Since having my beautiful little Button-Pusher, I’ve become aware of a button that not only do I have, but I never knew existed: the ‘I need to wipe that snotty nose’ button. Honestly I never even knew this was a thing. That said, I always knew that seeing a toddler pass by in the street, who had two green caterpillars hanging from their nose, was a sight that made me want to vomit. But I had no idea that seeing my own child with a grubby nose, would turn me into some kind of heat seeking snot missile with a wet wipe. And it’s not that looking at it makes me want to hurl. Nothing about my child does that (which in itself is amazing: though unpleasant, and not something I want to experience everyday, I can and have coped with B-P’s poo on my hands. And I may once have said something along the lines of, it doesn’t smell that bad). So it’s not that seeing my gorgeous, smiley, curly haired girl with a grubby, green, crusty blocked nose makes me feel sick. I just think it looks gross! And I don’t want to look at it! So I’m pretty sure no one else wants to look at it either.

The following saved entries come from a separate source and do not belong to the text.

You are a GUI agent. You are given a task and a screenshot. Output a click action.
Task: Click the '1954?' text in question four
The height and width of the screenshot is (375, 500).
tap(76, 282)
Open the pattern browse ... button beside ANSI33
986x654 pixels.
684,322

Mr Baffled thinks I’m mad and should just leave her nose alone. I tell him often that I worry she won’t be able to breathe properly. He tells me that’s a load of bull sh*t, that I know very well she can breathe just fine and that I just want to remove the snot from her nose. Just between you and I, he’s not wrong.
Regardless of this admission, I just don’t know how to stop myself regularly diving towards her with a tissue or wipe, declaring with a smile, that she needs to ‘blow like a fox’. * Invariably she turns her head away and matches my friendly declaration with an angry ‘noooo Mummy!’. She’ll even push my hand away and run away from me. It’s become a daily, somewhat futile, battle between us. In more rational moments I reason that it’s not a battle worth fighting. That it’s only snot, and that I’m giving my child a complex about having her face touched. I’ve even recently resorted to repeatedly singing Sing a Song of Sixpence so at the end the blackbird (i.e. me) can “peck off her nose”, and then we fall about laughing. Haha isn’t Mummy hilarious. All in a desperate attempt to create a new, positive association with my hand going towards her face. It appears to be working in that ‘pecking off her nose’ with a little squeeze is allowed. B-P’s not daft though: if she sees I’m holding a tissue she still runs for the hills…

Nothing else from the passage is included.